__What is required__:
Only the lines from the one with "Task: Save model using the floppy disk icon" through the end of the material, both ends included, should be retyped exactly.
*** Material supplied Section Begins ***
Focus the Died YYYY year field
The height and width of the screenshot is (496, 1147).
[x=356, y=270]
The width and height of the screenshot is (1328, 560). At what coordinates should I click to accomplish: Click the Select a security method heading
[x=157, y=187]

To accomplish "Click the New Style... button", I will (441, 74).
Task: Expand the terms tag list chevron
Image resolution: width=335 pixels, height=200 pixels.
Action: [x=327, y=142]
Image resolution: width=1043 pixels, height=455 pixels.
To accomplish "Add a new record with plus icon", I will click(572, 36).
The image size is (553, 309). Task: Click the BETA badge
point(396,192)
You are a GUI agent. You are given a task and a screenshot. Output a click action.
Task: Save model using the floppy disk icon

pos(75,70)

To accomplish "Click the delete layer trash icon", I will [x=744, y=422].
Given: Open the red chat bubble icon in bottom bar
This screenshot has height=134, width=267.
*** Material supplied Section Ends ***
__Output__:
Task: Save model using the floppy disk icon

pos(75,70)

To accomplish "Click the delete layer trash icon", I will [x=744, y=422].
Given: Open the red chat bubble icon in bottom bar
This screenshot has height=134, width=267.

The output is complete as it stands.